For organisations that were proactively sharing data before the Covid-19 pandemic, having a stronger data infrastructure in place has helped them more easily adapt to the changing environment.
For example, the OpenActive initiative is helping health and physical activity companies publish standardised open data about opportunities to be physically active in order to reach new audiences and improve market reach for gyms, health centres and swimming pools.
As well as helping them achieve the initial objective, the programme meant that when the sector faced the specific challenge of lockdown, companies were able to easily transition to publishing data about the many virtual events that replaced public exercise sessions.
In a crisis such as the one we are currently experiencing, data sharing can bring benefits to help mitigate impact. Transport and logistics companies, manufacturers, food producers and distributors, energy and water companies can all share information to ensure the nation’s needs are met and appropriate policies are put in place.
Forward-thinking organisations who are already sharing data will be in the best position to withstand future economic shocks, while also enabling themselves to operate with maximum efficiency and solve major sector challenges. For example, smart energy management software company PassivSystems is sharing data with Open Climate Fix to improve forecasting in solar energy generation to balance supply and demand in a more efficient, cost-effective and environmentally friendly way.
Responsible data sharing
In conclusion, businesses must find ways to share data to create value while mitigating any harmful impacts. Increasing access to data will not just help to drive innovation, but also build resilience in the face of sudden social, environmental and economic changes.
But supporting businesses to unlock the value of data requires action by a range of stakeholders. For example, our survey showed that, of businesses that use data from other organisations, 45% source this from industry groups. In turn, these groups, as well as professional bodies and regulators, must convene businesses in their sectors and encourage collaboration, and the government must put policies in place which support this.

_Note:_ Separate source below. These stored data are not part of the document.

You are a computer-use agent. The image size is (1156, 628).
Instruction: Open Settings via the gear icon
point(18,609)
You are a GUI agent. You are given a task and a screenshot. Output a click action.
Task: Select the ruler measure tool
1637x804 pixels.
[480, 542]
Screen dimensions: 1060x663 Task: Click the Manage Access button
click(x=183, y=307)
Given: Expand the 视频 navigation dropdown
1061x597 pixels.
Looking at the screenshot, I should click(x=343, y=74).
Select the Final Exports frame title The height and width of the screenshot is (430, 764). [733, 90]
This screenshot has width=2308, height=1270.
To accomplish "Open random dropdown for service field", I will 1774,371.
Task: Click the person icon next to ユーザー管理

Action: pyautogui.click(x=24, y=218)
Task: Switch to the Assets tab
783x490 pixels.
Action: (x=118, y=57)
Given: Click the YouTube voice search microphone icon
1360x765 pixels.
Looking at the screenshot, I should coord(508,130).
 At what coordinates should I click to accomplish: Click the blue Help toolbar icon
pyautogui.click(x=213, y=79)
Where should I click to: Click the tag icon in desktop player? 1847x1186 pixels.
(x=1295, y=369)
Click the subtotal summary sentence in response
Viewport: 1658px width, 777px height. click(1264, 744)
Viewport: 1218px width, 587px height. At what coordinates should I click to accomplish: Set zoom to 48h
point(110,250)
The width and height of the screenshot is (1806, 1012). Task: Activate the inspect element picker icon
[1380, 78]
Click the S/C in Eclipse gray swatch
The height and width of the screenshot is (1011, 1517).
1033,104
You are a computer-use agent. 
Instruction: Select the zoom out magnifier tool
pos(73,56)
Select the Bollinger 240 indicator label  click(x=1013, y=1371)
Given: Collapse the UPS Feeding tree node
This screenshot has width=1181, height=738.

The ODI has produced a free online toolkit for businesses to help organisations identify and develop new business opportunities by sharing their data. It includes the Data Skills Framework, which has been used by organisations such as Arup and Coop to develop their data skills programmes, the Data Ethics Canvas and a Data Ecosystem Mapping Tool. When used well, data can benefit businesses in a variety of ways, and we are available to offer practical help and advice.